Element and text position data:
## Begin
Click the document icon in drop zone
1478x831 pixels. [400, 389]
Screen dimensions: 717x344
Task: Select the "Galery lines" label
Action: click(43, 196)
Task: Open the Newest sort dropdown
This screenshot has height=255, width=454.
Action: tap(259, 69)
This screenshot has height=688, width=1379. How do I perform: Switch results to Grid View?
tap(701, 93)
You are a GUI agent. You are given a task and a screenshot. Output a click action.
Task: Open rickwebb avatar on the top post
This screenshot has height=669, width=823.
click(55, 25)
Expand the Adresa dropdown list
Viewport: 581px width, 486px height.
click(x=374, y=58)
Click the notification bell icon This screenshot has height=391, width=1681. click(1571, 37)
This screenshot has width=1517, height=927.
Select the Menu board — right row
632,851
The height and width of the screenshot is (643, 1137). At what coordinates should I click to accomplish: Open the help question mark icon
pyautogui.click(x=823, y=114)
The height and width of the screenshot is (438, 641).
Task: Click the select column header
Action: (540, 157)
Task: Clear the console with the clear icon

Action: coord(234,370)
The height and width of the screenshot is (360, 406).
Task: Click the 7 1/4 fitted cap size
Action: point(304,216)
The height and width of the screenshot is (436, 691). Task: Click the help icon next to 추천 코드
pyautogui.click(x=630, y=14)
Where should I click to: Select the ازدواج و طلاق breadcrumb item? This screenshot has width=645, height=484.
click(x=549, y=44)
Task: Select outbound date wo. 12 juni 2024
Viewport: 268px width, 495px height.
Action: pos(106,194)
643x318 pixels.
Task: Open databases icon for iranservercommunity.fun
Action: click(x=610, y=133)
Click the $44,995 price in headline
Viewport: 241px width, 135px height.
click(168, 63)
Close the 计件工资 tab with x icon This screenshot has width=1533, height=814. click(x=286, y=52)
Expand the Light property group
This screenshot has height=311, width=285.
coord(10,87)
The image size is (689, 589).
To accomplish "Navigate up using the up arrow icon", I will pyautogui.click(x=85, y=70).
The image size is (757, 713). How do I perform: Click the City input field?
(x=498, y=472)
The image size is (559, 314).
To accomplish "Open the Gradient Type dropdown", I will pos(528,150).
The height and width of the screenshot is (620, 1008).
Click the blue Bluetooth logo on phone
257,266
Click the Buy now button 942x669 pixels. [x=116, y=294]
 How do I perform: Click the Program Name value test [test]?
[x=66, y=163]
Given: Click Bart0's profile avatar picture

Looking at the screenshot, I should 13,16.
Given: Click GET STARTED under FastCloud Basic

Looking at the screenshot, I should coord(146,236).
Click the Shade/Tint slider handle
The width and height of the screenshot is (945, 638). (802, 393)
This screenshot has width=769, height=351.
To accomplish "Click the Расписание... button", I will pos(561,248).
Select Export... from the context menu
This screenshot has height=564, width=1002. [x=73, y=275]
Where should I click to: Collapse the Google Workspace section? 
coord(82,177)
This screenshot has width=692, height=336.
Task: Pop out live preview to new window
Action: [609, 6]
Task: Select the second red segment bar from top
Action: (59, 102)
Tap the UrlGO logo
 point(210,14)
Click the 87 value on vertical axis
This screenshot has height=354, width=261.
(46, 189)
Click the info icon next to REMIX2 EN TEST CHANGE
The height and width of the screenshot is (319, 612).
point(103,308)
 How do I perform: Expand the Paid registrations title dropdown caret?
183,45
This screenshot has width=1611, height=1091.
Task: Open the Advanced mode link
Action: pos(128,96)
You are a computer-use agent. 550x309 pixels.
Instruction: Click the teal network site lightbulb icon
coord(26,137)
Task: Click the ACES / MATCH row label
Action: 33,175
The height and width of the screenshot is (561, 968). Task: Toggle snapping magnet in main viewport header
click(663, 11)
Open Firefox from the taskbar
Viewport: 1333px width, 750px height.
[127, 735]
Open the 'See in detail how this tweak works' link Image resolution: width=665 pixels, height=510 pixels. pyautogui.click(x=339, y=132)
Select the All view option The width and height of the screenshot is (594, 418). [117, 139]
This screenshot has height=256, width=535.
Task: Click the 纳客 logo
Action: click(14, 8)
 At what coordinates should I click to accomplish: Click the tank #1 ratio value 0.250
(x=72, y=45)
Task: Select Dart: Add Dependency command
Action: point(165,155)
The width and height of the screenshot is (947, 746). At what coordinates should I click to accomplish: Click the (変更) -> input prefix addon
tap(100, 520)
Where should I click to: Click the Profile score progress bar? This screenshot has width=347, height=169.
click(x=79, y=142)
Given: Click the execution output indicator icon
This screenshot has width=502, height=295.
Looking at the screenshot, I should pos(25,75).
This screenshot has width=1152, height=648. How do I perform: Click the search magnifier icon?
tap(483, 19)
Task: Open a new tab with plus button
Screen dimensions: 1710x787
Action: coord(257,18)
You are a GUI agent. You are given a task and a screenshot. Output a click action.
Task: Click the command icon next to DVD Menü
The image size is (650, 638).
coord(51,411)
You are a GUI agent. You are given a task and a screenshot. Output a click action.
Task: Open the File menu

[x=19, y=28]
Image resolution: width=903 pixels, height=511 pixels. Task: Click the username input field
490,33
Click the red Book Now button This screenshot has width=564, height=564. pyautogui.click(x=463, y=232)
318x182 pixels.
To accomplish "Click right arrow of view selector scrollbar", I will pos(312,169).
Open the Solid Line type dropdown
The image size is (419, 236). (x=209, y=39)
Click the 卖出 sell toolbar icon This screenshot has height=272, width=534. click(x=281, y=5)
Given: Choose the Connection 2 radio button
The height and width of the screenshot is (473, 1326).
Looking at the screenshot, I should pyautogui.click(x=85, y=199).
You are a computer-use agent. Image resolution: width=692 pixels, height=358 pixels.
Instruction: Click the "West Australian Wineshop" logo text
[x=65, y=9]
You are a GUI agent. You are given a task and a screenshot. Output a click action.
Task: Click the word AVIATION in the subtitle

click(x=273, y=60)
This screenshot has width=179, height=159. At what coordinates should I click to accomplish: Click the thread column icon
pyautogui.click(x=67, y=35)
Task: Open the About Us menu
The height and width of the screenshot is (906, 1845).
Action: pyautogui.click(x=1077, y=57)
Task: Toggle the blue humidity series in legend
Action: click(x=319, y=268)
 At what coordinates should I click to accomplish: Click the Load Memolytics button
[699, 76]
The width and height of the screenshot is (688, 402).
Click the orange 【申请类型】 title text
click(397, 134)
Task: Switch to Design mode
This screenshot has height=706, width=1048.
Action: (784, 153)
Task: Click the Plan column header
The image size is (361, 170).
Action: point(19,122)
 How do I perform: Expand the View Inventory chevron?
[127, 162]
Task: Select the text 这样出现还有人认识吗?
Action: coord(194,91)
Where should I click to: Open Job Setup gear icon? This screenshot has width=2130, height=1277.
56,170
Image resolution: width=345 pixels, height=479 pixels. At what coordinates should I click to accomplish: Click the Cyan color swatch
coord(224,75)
## End
→ DIRECTIVE: Update the records by changing "Memolytics" to "Analytics" and leaving everything else untouched.

→ FULL OUTPUT:
Click the document icon in drop zone
1478x831 pixels. [400, 389]
Screen dimensions: 717x344
Task: Select the "Galery lines" label
Action: click(43, 196)
Task: Open the Newest sort dropdown
This screenshot has height=255, width=454.
Action: tap(259, 69)
This screenshot has height=688, width=1379. How do I perform: Switch results to Grid View?
tap(701, 93)
You are a GUI agent. You are given a task and a screenshot. Output a click action.
Task: Open rickwebb avatar on the top post
This screenshot has height=669, width=823.
click(55, 25)
Expand the Adresa dropdown list
Viewport: 581px width, 486px height.
click(x=374, y=58)
Click the notification bell icon This screenshot has height=391, width=1681. click(1571, 37)
This screenshot has width=1517, height=927.
Select the Menu board — right row
632,851
The height and width of the screenshot is (643, 1137). At what coordinates should I click to accomplish: Open the help question mark icon
pyautogui.click(x=823, y=114)
The height and width of the screenshot is (438, 641).
Task: Click the select column header
Action: (540, 157)
Task: Clear the console with the clear icon

Action: coord(234,370)
The height and width of the screenshot is (360, 406).
Task: Click the 7 1/4 fitted cap size
Action: point(304,216)
The height and width of the screenshot is (436, 691). Task: Click the help icon next to 추천 코드
pyautogui.click(x=630, y=14)
Where should I click to: Select the ازدواج و طلاق breadcrumb item? This screenshot has width=645, height=484.
click(x=549, y=44)
Task: Select outbound date wo. 12 juni 2024
Viewport: 268px width, 495px height.
Action: pos(106,194)
643x318 pixels.
Task: Open databases icon for iranservercommunity.fun
Action: click(x=610, y=133)
Click the $44,995 price in headline
Viewport: 241px width, 135px height.
click(168, 63)
Close the 计件工资 tab with x icon This screenshot has width=1533, height=814. click(x=286, y=52)
Expand the Light property group
This screenshot has height=311, width=285.
coord(10,87)
The image size is (689, 589).
To accomplish "Navigate up using the up arrow icon", I will pyautogui.click(x=85, y=70).
The image size is (757, 713). How do I perform: Click the City input field?
(x=498, y=472)
The image size is (559, 314).
To accomplish "Open the Gradient Type dropdown", I will pos(528,150).
The height and width of the screenshot is (620, 1008).
Click the blue Bluetooth logo on phone
257,266
Click the Buy now button 942x669 pixels. [x=116, y=294]
 How do I perform: Click the Program Name value test [test]?
[x=66, y=163]
Given: Click Bart0's profile avatar picture

Looking at the screenshot, I should 13,16.
Given: Click GET STARTED under FastCloud Basic

Looking at the screenshot, I should coord(146,236).
Click the Shade/Tint slider handle
The width and height of the screenshot is (945, 638). (802, 393)
This screenshot has width=769, height=351.
To accomplish "Click the Расписание... button", I will pos(561,248).
Select Export... from the context menu
This screenshot has height=564, width=1002. [x=73, y=275]
Where should I click to: Collapse the Google Workspace section? 
coord(82,177)
This screenshot has width=692, height=336.
Task: Pop out live preview to new window
Action: [609, 6]
Task: Select the second red segment bar from top
Action: (59, 102)
Tap the UrlGO logo
 point(210,14)
Click the 87 value on vertical axis
This screenshot has height=354, width=261.
(46, 189)
Click the info icon next to REMIX2 EN TEST CHANGE
The height and width of the screenshot is (319, 612).
point(103,308)
 How do I perform: Expand the Paid registrations title dropdown caret?
183,45
This screenshot has width=1611, height=1091.
Task: Open the Advanced mode link
Action: pos(128,96)
You are a computer-use agent. 550x309 pixels.
Instruction: Click the teal network site lightbulb icon
coord(26,137)
Task: Click the ACES / MATCH row label
Action: 33,175
The height and width of the screenshot is (561, 968). Task: Toggle snapping magnet in main viewport header
click(663, 11)
Open Firefox from the taskbar
Viewport: 1333px width, 750px height.
[127, 735]
Open the 'See in detail how this tweak works' link Image resolution: width=665 pixels, height=510 pixels. pyautogui.click(x=339, y=132)
Select the All view option The width and height of the screenshot is (594, 418). [117, 139]
This screenshot has height=256, width=535.
Task: Click the 纳客 logo
Action: click(14, 8)
 At what coordinates should I click to accomplish: Click the tank #1 ratio value 0.250
(x=72, y=45)
Task: Select Dart: Add Dependency command
Action: point(165,155)
The width and height of the screenshot is (947, 746). At what coordinates should I click to accomplish: Click the (変更) -> input prefix addon
tap(100, 520)
Where should I click to: Click the Profile score progress bar? This screenshot has width=347, height=169.
click(x=79, y=142)
Given: Click the execution output indicator icon
This screenshot has width=502, height=295.
Looking at the screenshot, I should pos(25,75).
This screenshot has width=1152, height=648. How do I perform: Click the search magnifier icon?
tap(483, 19)
Task: Open a new tab with plus button
Screen dimensions: 1710x787
Action: coord(257,18)
You are a GUI agent. You are given a task and a screenshot. Output a click action.
Task: Click the command icon next to DVD Menü
The image size is (650, 638).
coord(51,411)
You are a GUI agent. You are given a task and a screenshot. Output a click action.
Task: Open the File menu

[x=19, y=28]
Image resolution: width=903 pixels, height=511 pixels. Task: Click the username input field
490,33
Click the red Book Now button This screenshot has width=564, height=564. pyautogui.click(x=463, y=232)
318x182 pixels.
To accomplish "Click right arrow of view selector scrollbar", I will pos(312,169).
Open the Solid Line type dropdown
The image size is (419, 236). (x=209, y=39)
Click the 卖出 sell toolbar icon This screenshot has height=272, width=534. click(x=281, y=5)
Given: Choose the Connection 2 radio button
The height and width of the screenshot is (473, 1326).
Looking at the screenshot, I should pyautogui.click(x=85, y=199).
You are a computer-use agent. Image resolution: width=692 pixels, height=358 pixels.
Instruction: Click the "West Australian Wineshop" logo text
[x=65, y=9]
You are a GUI agent. You are given a task and a screenshot. Output a click action.
Task: Click the word AVIATION in the subtitle

click(x=273, y=60)
This screenshot has width=179, height=159. At what coordinates should I click to accomplish: Click the thread column icon
pyautogui.click(x=67, y=35)
Task: Open the About Us menu
The height and width of the screenshot is (906, 1845).
Action: pyautogui.click(x=1077, y=57)
Task: Toggle the blue humidity series in legend
Action: click(x=319, y=268)
 At what coordinates should I click to accomplish: Click the Load Analytics button
[699, 76]
The width and height of the screenshot is (688, 402).
Click the orange 【申请类型】 title text
click(397, 134)
Task: Switch to Design mode
This screenshot has height=706, width=1048.
Action: (784, 153)
Task: Click the Plan column header
The image size is (361, 170).
Action: point(19,122)
 How do I perform: Expand the View Inventory chevron?
[127, 162]
Task: Select the text 这样出现还有人认识吗?
Action: coord(194,91)
Where should I click to: Open Job Setup gear icon? This screenshot has width=2130, height=1277.
56,170
Image resolution: width=345 pixels, height=479 pixels. At what coordinates should I click to accomplish: Click the Cyan color swatch
coord(224,75)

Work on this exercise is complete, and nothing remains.